Honor tak Seberapa, Nyawa Melayang setelah Dipukul Siswa

Honor tak Seberapa, Nyawa Melayang setelah Dipukul Siswa
Pembina Pramuka SMA Maarif 1 Pamekasan Fadoli melakukan tabur bunga di atas foto almarhum Achmad Budi Cahyanto. Foto: MAM S. ARIZAL/Jawa Pos Radar Madura

jpnn.com, SAMPANG - Kasus murid SMAN 1 Torjun, Sampang, Madura, inisial HZF yang memukul gurunya, Achmad Budi Cahyanto, hingga meninggal dunia, mendapat perhatian luas masyarakat.

Pengamat pendidikan Achmad Muhlis menilai, peristiwa memalukan tersebut mengindikasikan telah terjadi pergeseran nilai dalam pendidikan.

Siswa zaman sekarang kurang hormat kepada guru. Padahal, kebiasaan orang Madura sejak dulu sangat menghormati guru.

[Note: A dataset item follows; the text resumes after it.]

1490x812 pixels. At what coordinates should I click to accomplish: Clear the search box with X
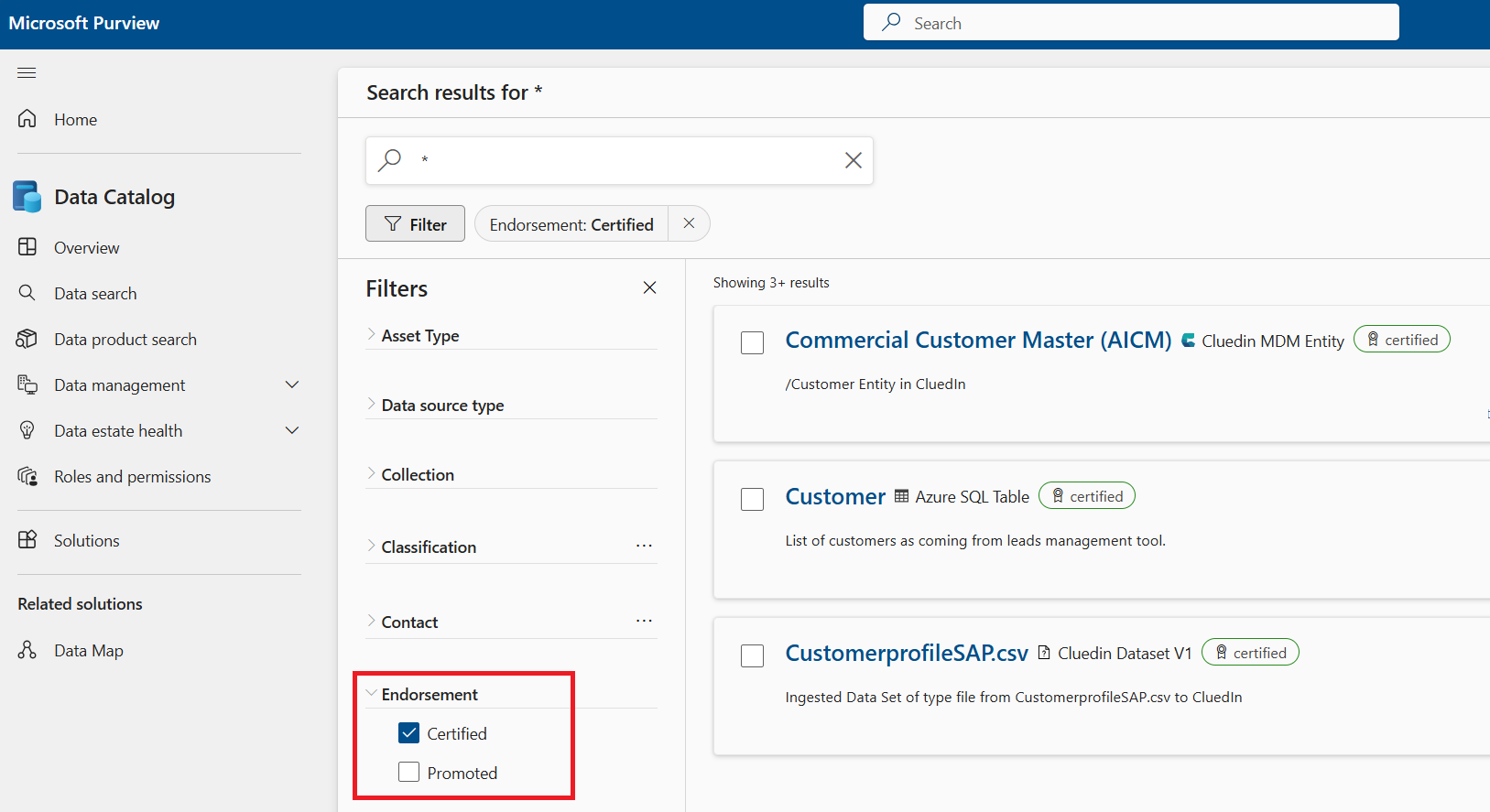(853, 160)
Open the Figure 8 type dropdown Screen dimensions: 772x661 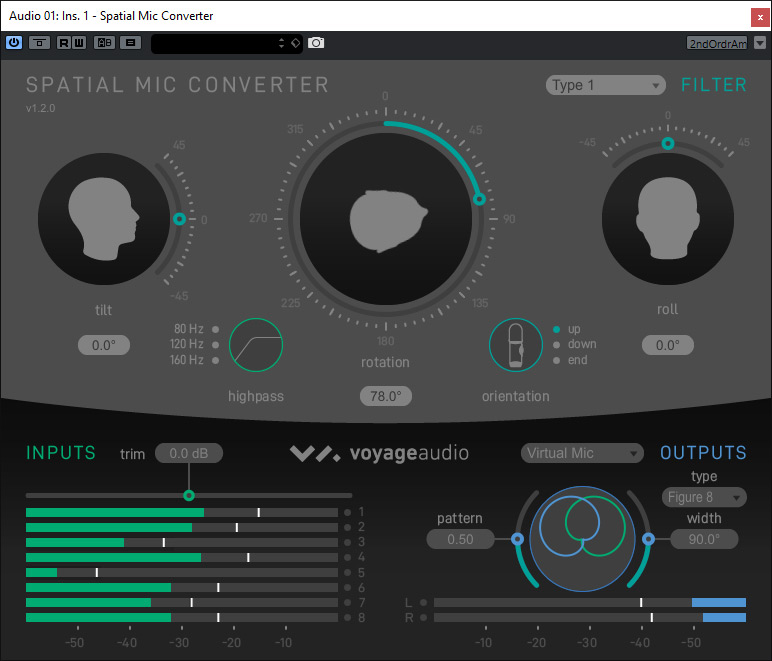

”Ini mencoreng budaya dan potret pendidikan di Madura. Padahal, di Madura istilah buppa’, babbu’, guru, rato sangat melekat dan menjadi pegangan sejak dahulu,” kata pemenang Madura Awards kategori pendidikan tersebut, Jumat (2/2).

Menurut dia, maraknya perlawanan kepada guru juga menjadi implikasi dari undang-undang perlindungan anak. Anak atau orang tua tidak begitu paham mengenai undang-undang. Seolah-olah siswa memiliki kekuatan besar untuk melawan.

Padahal, kata dia, undang-undang itu untuk melindungi anak, bukan untuk disalahartikan yang berakibat guru tidak bisa berkutik untuk memberikan punishment.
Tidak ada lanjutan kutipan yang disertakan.